> Your goal
Answer these from the patch description on block status, one per line:
(a) Which qemu release is the block status extension targeted for?
(b) What prefix should be used consistently for namespaces that will not be standardized?
(c) What must the server's response to NBD_CMD_BLOCK_STATUS be aligned to?

> Provided text
[Start]
[Date Prev][Date Next] [Thread Prev][Thread Next] [Date Index] [Thread Index]

[PATCH] doc: Improvements to block-status



A patch was recently proposed to qemu to implement the block status
extension (targetted for qemu 2.12, to be released in a few more
weeks).  Make some tweaks to the extension documentation based on
lessons learned during the qemu implementation:

- Make it obvious that the export name in the final
NBD_OPT_SET_META_CONTEXT must match the export name given to
NBD_OPT_GO (or NBD_OPT_EXPORT_NAME, although any client using
structured replies should be favoring NBD_OPT_GO)

- Allow a difference between valid query strings during
NBD_OPT_LIST_META_CONTEXT and NBD_OPT_SET_META_CONTEXT. The
obvious example: in the "base:" namespace, the query "base:"
makes sense to LIST (list ALL contexts that this server knows
about in the base namespace), but not to SET (if a client
knows about only "base:allocation", but the server has also
learned "base:foo", having the server reply with 2 contexts
is a waste of computation since the client will be discarding
"base:foo" on every NBD_CMD_BLOCK_STATUS).

- Explicitly mention that unknown namespaces should be ignored
rather than causing an error (errors should only occur for
failure to find a "namespace:" prefix, although even that
should not be required as ignoring is fine there too; and for
a known "namespace:" prefix with a leaf-name that cannot be
parsed according to the namespace's rules).  Thus, each query
in the client's request can map to 0 (ignored), 1 (recognized),
or many (wildcarding) responses from the server (although
1-to-many expansion may be more appropriate during LIST than
SET).

- Mention that NBD_REP_ERR_TOO_BIG is not appropriate when the
client does NBD_OPT_LIST_META_CONTEXT with zero queries

- Allow the server responses in a different order than the
client's request (both for NBD_OPT_{LIST,SET}_META_CONTEXT,
and for NBD_CMD_BLOCK_STATUS)

- Require the server's response to NBD_CMD_BLOCK_STATUS to be
aligned to any advertised minimum block size

- Consistently uses 'x-' as the prefix for namespaces that will
not be standardized (rather than a mix of 'x-' and 'X-')

- Similar to recent changes to NBD_CMD_{READ,WRITE}, make it
clear that a 0-length NBD_CMD_BLOCK_STATUS is unsupported
(at which point, because NBD_REPLY_TYPE_BLOCK_STATUS requires
extent descriptors to have a non-zero length, a client will
always make progress if the command succeeds)
[End]
> Available data
[Start]
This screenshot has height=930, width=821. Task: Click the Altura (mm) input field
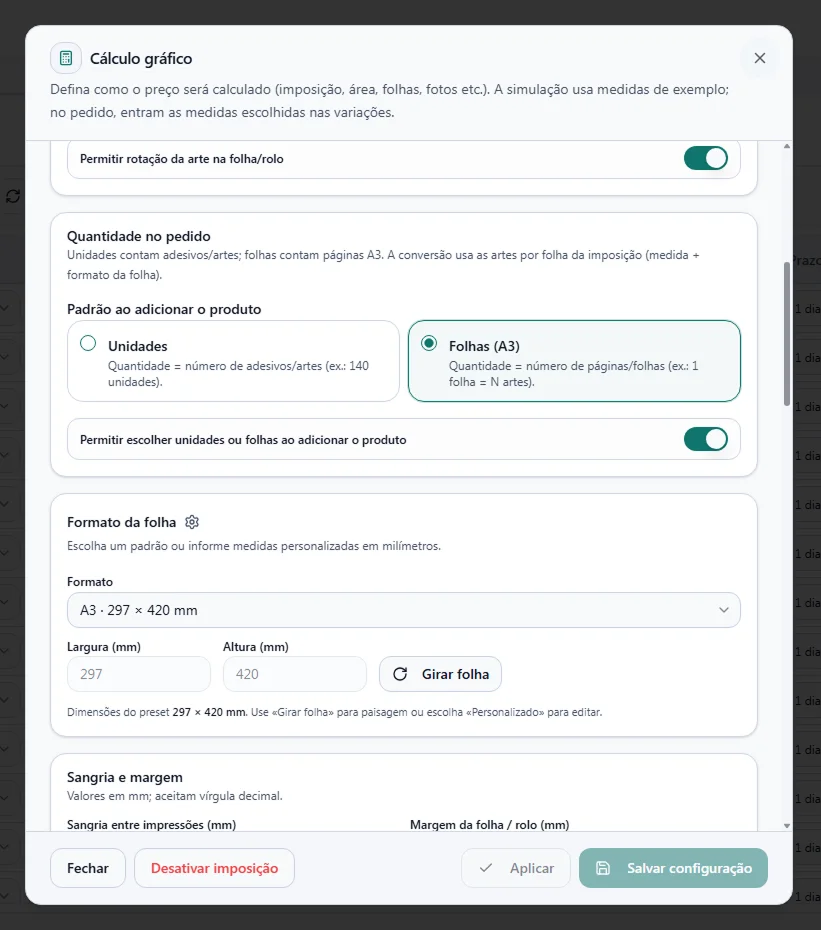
[End]
> Solution to the exercise
(a) qemu 2.12
(b) 'x-'
(c) Any advertised minimum block size